O governo do PT, que representa a modernidade em termos de aparelhamento
partidário, tem usado os programas sociais para reforçar a sindicalização. O que
representa a intensificação da sindicalização numa época em que os sindicatos perdem
poder com o fim do fordismo, com a produção flexível e a banalização do processo
produtivo? Uma república sindical? Isso é modernidade retrô.

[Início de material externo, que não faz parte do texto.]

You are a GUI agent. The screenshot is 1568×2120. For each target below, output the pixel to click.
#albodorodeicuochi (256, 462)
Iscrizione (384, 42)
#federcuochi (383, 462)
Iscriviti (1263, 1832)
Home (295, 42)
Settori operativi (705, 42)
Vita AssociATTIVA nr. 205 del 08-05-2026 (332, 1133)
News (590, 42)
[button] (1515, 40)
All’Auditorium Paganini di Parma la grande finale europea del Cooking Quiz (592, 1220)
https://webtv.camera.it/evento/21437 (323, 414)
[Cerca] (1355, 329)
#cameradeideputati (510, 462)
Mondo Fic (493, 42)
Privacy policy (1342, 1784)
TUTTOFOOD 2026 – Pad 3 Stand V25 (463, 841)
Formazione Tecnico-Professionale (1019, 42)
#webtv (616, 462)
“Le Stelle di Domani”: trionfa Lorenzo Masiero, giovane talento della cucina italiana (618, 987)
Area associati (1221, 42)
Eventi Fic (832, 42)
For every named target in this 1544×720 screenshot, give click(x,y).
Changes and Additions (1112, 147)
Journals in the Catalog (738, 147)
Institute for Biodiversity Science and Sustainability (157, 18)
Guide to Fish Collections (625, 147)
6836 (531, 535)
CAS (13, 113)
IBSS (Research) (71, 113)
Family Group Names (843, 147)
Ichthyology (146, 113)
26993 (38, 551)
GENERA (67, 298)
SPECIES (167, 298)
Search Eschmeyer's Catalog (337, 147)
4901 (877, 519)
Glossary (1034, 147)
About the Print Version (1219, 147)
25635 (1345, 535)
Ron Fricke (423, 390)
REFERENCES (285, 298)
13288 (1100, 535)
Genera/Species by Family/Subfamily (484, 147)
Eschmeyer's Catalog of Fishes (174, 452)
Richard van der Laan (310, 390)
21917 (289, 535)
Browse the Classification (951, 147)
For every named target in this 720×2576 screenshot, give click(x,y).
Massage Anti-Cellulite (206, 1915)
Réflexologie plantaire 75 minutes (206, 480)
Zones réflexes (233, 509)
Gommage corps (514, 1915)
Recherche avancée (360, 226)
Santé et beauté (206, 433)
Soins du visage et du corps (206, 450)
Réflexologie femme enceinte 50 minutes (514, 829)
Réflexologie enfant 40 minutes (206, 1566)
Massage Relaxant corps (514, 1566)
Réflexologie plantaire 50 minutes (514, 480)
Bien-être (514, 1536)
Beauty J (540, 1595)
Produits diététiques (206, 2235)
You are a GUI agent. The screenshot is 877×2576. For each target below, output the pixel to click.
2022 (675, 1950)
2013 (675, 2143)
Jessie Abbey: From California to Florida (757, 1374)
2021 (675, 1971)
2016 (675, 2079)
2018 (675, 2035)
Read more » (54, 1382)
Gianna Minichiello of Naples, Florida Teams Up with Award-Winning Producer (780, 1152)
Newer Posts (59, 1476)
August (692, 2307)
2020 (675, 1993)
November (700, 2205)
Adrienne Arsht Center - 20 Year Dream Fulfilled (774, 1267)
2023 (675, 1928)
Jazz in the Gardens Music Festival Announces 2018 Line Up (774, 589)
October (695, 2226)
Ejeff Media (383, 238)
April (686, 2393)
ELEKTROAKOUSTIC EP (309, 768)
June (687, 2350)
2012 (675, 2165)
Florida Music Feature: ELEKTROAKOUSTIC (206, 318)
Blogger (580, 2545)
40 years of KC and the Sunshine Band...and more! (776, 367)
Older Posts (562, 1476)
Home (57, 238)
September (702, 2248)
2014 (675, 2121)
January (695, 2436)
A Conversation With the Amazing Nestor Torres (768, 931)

A redemocratização representou, realmente, a recuperação dos valores políticos
da democracia representativa clássica, mas, também, a volta ao culto do bacharelismo
como parte dessa restauração de valores políticos. Os bacharéis do Direito foram os
únicos profissionais a gravar o exercício de sua profissão na Constituição Federal como
condição fundamental dos processos em que atuam. Ademais, estabeleceram um
processo de controle sobre o Judiciário que lhes permite, com aplauso, esconder o
empreguismo sob o processo de modernização. Redemocratizado o País e modernizado
o Poder Judiciário, os problemas continuam pendentes de serem resolvidos: pobres sem
acesso à justiça; as máximas autoridades da República seguem impunes; o processo
judicial continua uma lástima, medieval e lento; a corrupção não cessa de manifestar-se,
inclusive na Justiça; os juízes sentem-se estar acima dos cidadãos. Mais uma
modernidade retrô.
Redemocratizamo-nos; fizemos a (longa) transição política e econômica para
pensar e discutir Política com P maiúscula e suas contribuições para a vida do cidadão,
porém terminamos voltando à discussão dos pressupostos da Política, como
honestidade. O que deveria ser um pressuposto passou a estar na ordem do dia da
discussão política. Como isso, adiamos, outra vez, a discussão do País e de seus
projetos. Outra modernidade retrô.
Vem constituindo uma insistência obsessiva dos governantes mirar-se em GV e
JK como padrões de governo a serem recuperados. Estes governantes foram estadistas
de seu tempo. Espera-se que os governantes de hoje também sejam estadistas de seu
tempo, isto é, de hoje, e não de um passado remoto. Não se trata, portanto, de imitar
ninguém, mas de superar os do passado. Mais um signo da modernidade retrô.
Se a modernização dos militares foi conservadora, a de hoje é, pela influência
externa, condicionada; pelo processo interno, retrô.